You can test drive cars for a week, read all the articles, and still buy the wrong car if you aren't completely honest with yourself. It happens all the time. How else can you explain the huge trucks and SUVs parked in our driveways? If we chose vehicles strictly on practicality, 90 percent of the cars on the road would be minivans. What other vehicle gives you so much for so little?
Take the Chevy Uplander, for example. It replaces the Venture minivan, but the design people were told by the marketing folks that it better not look like a minivan! So GM added a strong dose of SUV look to it. The new Uplander screams, "I am not a soccer mom."
The new minivan is available in base, LS and LT trim levels in either front or all-wheel-drive variants. I test drove a LT, and was impressed by its practicality, ride, decent fuel mileage, and driveability. Let's forget about the minivan stigma, and focus on what this multipurpose has to offer.
My test Uplander was broiling in the hot sun, but the interior was nice and cool because I had pressed the engine start button on the remote fob a few minutes before getting in. Another button push and the powered sliding doors on each side opened. I loaded my equipment, lightly tugged on the door handles, and the doors slid closed. I could have also closed them with the buttons on the overhead panel or a third set of buttons on the left and right middle pillars. I felt very pampered.
The newly designed interior is comfortable and spacious. Chevy only offers an extended wheelbase length to the U.S. market, but offers a regular (short) wheelbase to Canadians, where the minivan market comprises more than 25 percent of all new vehicle sales. (In French-speaking Quebec this figure reaches 65 to 70 percent of sales.) The third-row seats are removable or can be tumbled down to make a flat loading floor. The second row doesn't fold into the floor like its competition, but rather the seatbacks fold forward making a flat surface to load longer items on.
Uplander's rivals feature deep wells behind their rear seats, which hold tremendous amounts of cargo when not filled with the folded rear seat. Lifting that cargo in and out can be challenging, however, a point Chevy salespeople were quick to point out. When the Uplander's rear seats are folded you are required to hoist cargo a half foot or so higher than the regular load floor. So if you anticipate carrying really tall cargo in the Uplander, plan on removing the rear seats. No tools are required.
The Uplander offers great interior comfort in all seating positions. I sat in both second- and third-row seats and found them quite comfortable. The middle-row seats are expansive, and front-seat room is also more than adequate, with plenty of space around the shoulder and hip areas.

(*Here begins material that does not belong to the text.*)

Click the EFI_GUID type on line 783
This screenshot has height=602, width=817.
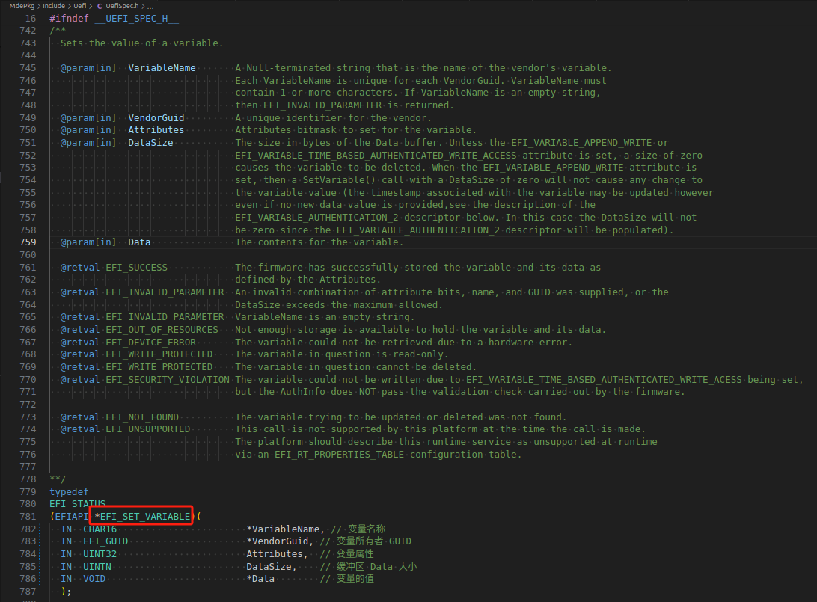coord(105,541)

Chevy did a great job in the fit and finish department. The interior's plastics are some of the best in its class. The unique "protein vinyl" covering the tops of the door panels is especially good, more leather-like than some vans I've examined. It nicely complemented the leather seating surfaces of the well-optioned example I drove. I was also impressed with the quality of switches, vents, cruise and audio controls on the steering wheel, as well as those used for adjusting the climate-control system. GM has made big improvements here.
A DVD entertainment system with a foldaway 7-inch screen is mounted on an overhead adjustable rail system. A system dubbed "PhatNoise" can be added on, consisting of a wallet-size 40 gigabyte removable hard drive that can hold up to 10,000 songs, 40 movies or any combination of up to 100 hours of audio and video. Since it's removable, the hard drive can be connected to a home computer or laptop to download files for playback. This is one feature that is sure to revolutionize the industry. A 115-volt outlet in the rear center console is perfect for recharging batteries or powering small appliances.
Uplander sticks with GM's tried and true 3.5-liter V-6 engine, new to GM vans. This engine is at 200 horsepower, up 15 hp in comparison to the old 3.4. Torque is up too, with a maximum of 220 pound-feet instead of the 2004 model's 210. It won't run away from a 255-horsepower Odyssey, but it will beat it in fuel economy, which GM feels is a more important issue to the average cash-strapped family. The motor powers the front wheels via a 4-speed automatic transmission, which been relatively trouble-free for GM over its long tenure. GM and Toyota are the only manufacturers to offer all-wheel drive as optional equipment in its minivans.